What I did this morning

The argument made by Sam Harris in his section on the Ten Commandments is a straightforward one: the central precepts of the Bible deal very little with what he considers moral. The goal of the commandments, by Harris’s account, is to pass down the absolutely necessary tenets that all people should follow. Due to the dissonance between what he finds moral and what the Commandments instruct, Sam Harris denies the notion that the morality in the Bible is complete and true, thereby casting doubt on its credence as a wholly moral document, and its author (God) a wholly moral figure.
Before inspecting Harris’s scrutiny of the Ten Commandments, it is necessary to establish where he’s coming from in terms of morality so that we may see if his objections are truly in line with his own reasoning. He describes a rule passed down by a Jain patriarch which “surpassed the morality of the Bible” (Harris, 2006). “Do not injure, abuse, oppress, enslave, insult, torment, torture, or kill any creature or living being.” From these instructions we may glean that Harris’s morality refers to preventing and avoiding acts of cruelty, aimed at “the maintenance of civilization”. This is a suitably accepted notion of morality.

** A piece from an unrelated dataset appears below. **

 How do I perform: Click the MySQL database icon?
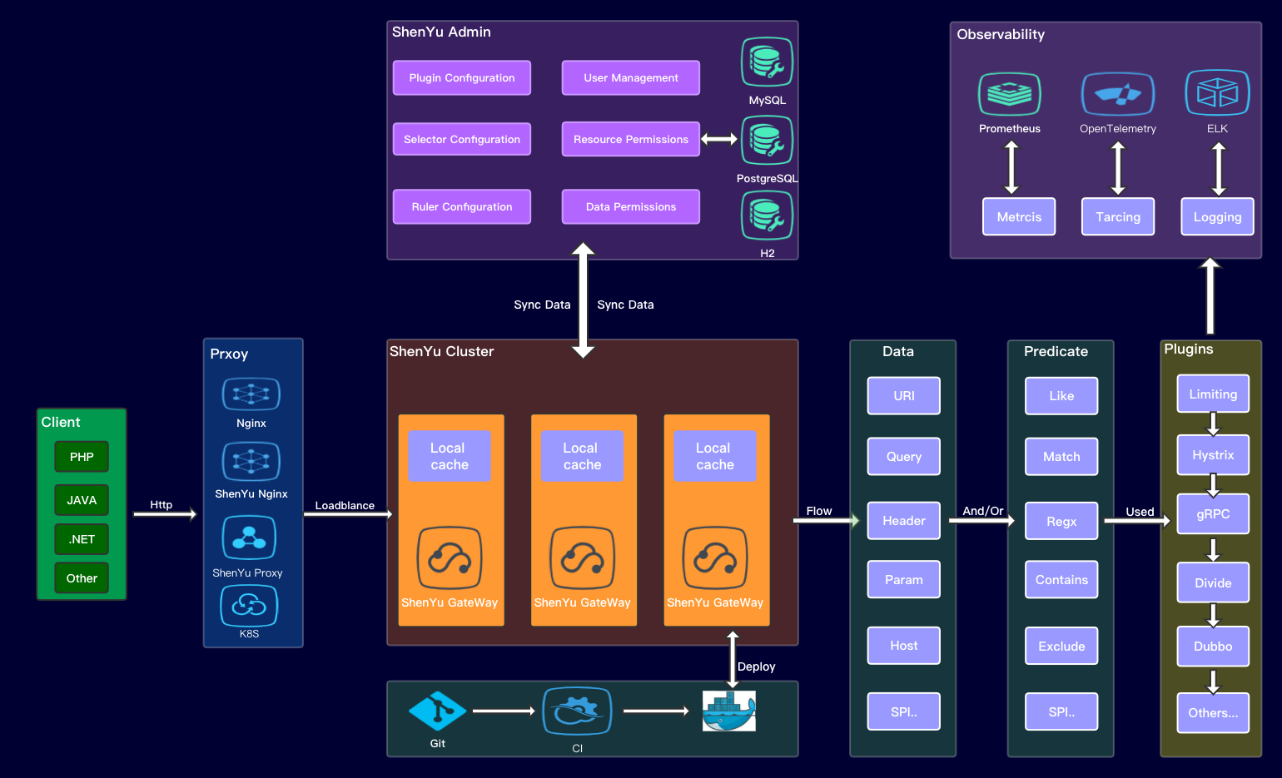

The section on the Ten Commandments opens with an aside about the false tying in of the Constitution as a religious text, and though it does little to draw attention to the points above, is a concise outcry against political figures who insist the Founding Fathers of America were devout Christians who established America on Christian ideals. As this is a charitable reading, we shall draw from this only that Sam Harris has a penchant for tangents.
By applying his definition of morality, he dispatches the first four commandments as amoral. Referring back to his definition, this seems fair enough (assuming God is not a “creature or living being”, in which case these may be considered “insult” which the Jains instruct against). His objection to Commandments 5-9 seems to be that the instruction they give offers no direct enforcement (as suggested by his comment that transgressions were not often subdued because of them). Moreover, it seems that based on the behaviors of the animals closest to us genetically, these laws are so fully engrained in human behavior that they hardly warrant dictation (the Jains are not posed with this criticism). “It is a scientific fact that moral emotions… precede any exposure to scripture”. With this indictment, Harris places the nature of morality beyond the simple laws put forth in the Ten Commandments once again casting doubt on the notion that the Commandments are divinely moral.
The final note (not already touched on) suggests that we cannot “relax the penalties He has imposed for breaking them.” Essentially, the punishment laid down does not fit the crimes God describes. As theft seems a lesser cruelty than the death one faces as punishment, this is in keeping with Harris’s notion of morality and a good point to be made.
The main concern with Harris seems to be the definition of morality. It is quite possible that the avoidance of cruelty is the key to living a moral life. However, this does not suggest that anything described by Harris can be considered evidence to this end. Morality could very well be “building a closer relationship with God”. However, this assertion shifts burden of proof to the theist to prove that God exists – a herculean task at the least. Even so, this debate may be a quixotic one. If the central precepts of the Bible fail to establish a morality to the standards of Harris, perhaps morality is not something which comes from the central precepts, but a gestaltist interpretation of the entire Bible. This would be a bold claim to make considering the other contents of the Bible. Though the objections raised by Harris appear to fall flat (due to the lack of evidence presented over the course of four pages), the refutations of him fall flatter.